HAVERHILL — The Haverhill High graduating Class of 2020 deserves something extra special, according to school Principal Glenn Burns.
After all, he said, the students not only missed out on fall activities like their annual bonfire, but now they’re forced to bypass senior year rites of passage like prom and the pomp and circumstance of walking across the stage at Haverhill stadium to accept their diplomas.
Facing the coronavirus pandemic, Haverhill public schools officials have been forced to get creative to keep students engaged with their studies. Burns and his colleagues followed suit when it came to designing ways to honor this year’s approximately 400 graduates.
“They’re a great group of kids who persevered and made the best of what they had,” Burns said. “They kept plugging along.”
Instead of families gathering at the stadium to watch students accept their diplomas from Mayor James Fiorentini, this year the presentations will take place at the high school in front of the iconic Thinker statue.
“It will be a very controlled situation that follows all social distancing guidelines,” Burns said.
Individual students will be assigned a time slot to appear at the Thinker in their cap and gown, and photos will be taken as diplomas are given to students. Each student’s walk across the school courtyard will be filmed by HC Media local cable TV and compiled into a broadcast to be aired on Friday, June 5, the night students were originally supposed to gather for graduation.

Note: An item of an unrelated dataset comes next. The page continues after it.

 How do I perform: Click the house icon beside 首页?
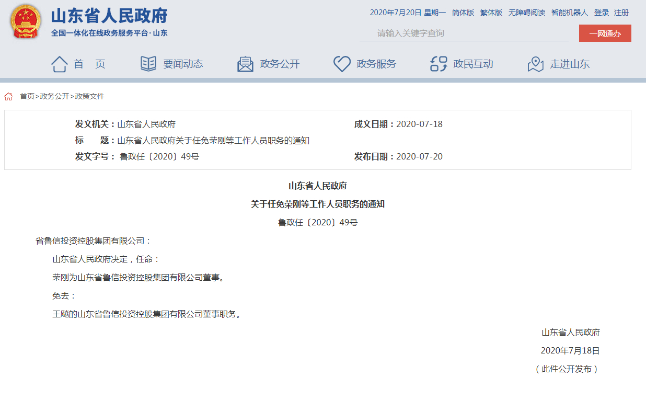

Due to the city’s ban on public gatherings of more than 10 people because of the COVID-19 crisis, only the graduate and their immediate family will be able to attend the sessions at the Thinker, Burns said. The sessions will take place within the next two to three weeks. Students will receive a phone call from the school to confirm their participation.
Additional details will be provided at the end of this week on the Haverhill High School website at haverhill-ps.org, via email and on social media, Burns said.

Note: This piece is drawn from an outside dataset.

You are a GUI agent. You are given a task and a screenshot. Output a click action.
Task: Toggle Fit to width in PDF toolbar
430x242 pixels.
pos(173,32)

Graduation isn’t the only way Hillie seniors will be celebrated.
The school’s annual Night of Stars event, at which students are awarded scholarships, will be carried out in virtual form, similar to the way this year’s NFL draft was done, with players appearing by video at home as they received the news they were drafted, Burns said. This year, school officials are asking students receiving scholarships and their families to participate in the ceremony via GoogleMeets — and everyone in the school community is invited to watch.
“We want to celebrate all of our students receiving scholarships and we’ll be asking our families to participate,” Burns said. “We’ll ask each student receiving a scholarship to say a few words, then we’ll put that link out to the community so that they can be part of the celebration.”

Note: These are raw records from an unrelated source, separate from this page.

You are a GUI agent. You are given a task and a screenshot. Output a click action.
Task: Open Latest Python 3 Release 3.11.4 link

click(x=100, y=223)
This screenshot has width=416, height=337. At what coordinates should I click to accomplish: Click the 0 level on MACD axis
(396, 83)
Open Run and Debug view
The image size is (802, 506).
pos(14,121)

Prom remains on hold. While Burns said school officials had hoped to have the event over the summer, it will likely be pushed until the fall. He said a breakfast the morning of the Thanksgiving Day football game is also in the works, as is the rescheduling of the annual bonfire and other events lost due to EEE. The threat of that mosquito-carrying disease forced a variety of nighttime events to be canceled last fall in the early part of the school year.